§ TASK PROMPT: Repeat the lines below word for word, from the one containing "Where should I" through the final line, both included. Leave the pictures out of your answer.
-- Begin --
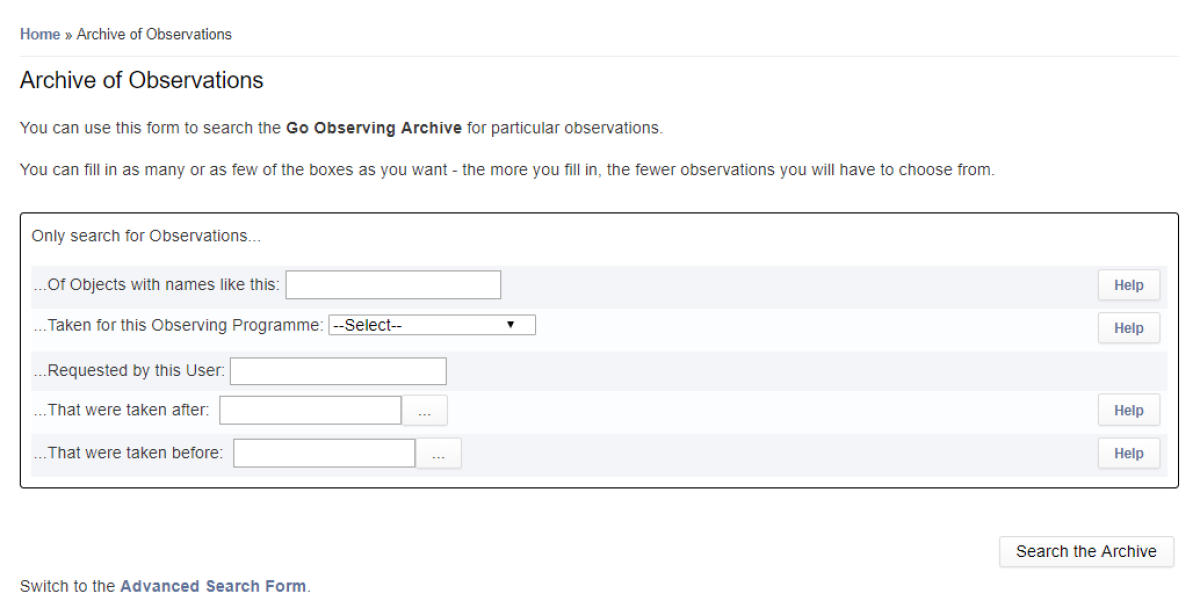The image size is (1200, 608).
Task: Click the 'taken after' date field
Action: point(309,410)
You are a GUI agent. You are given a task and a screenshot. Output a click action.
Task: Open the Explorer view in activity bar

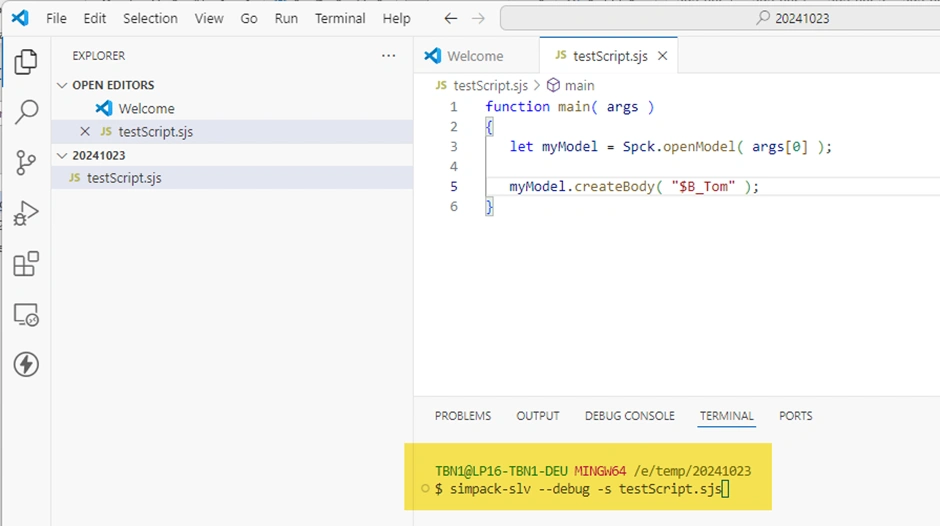26,61
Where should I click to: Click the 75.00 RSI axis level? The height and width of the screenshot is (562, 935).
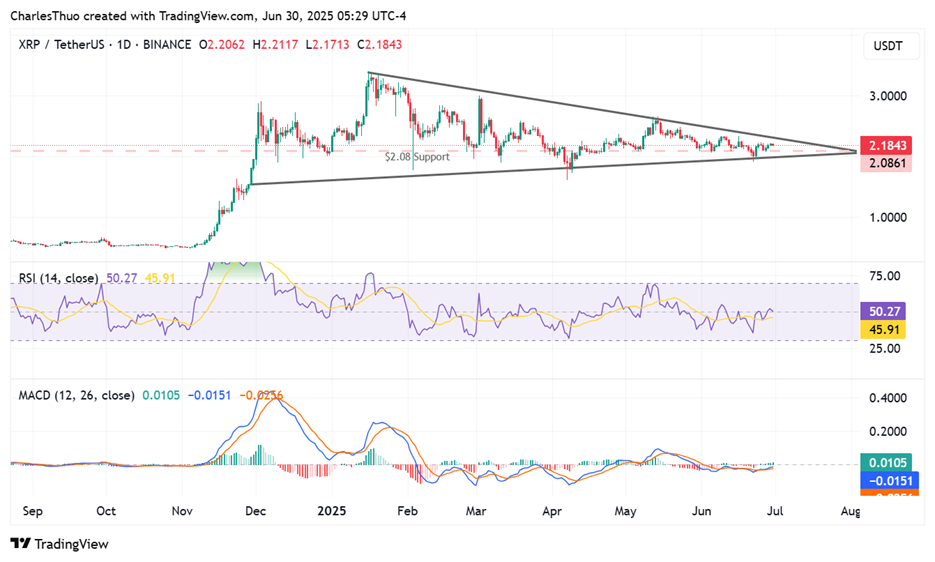885,276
-- End --
§ RESULT FOR THIS TASK:
Where should I click to: Click the 75.00 RSI axis level? The height and width of the screenshot is (562, 935).
885,276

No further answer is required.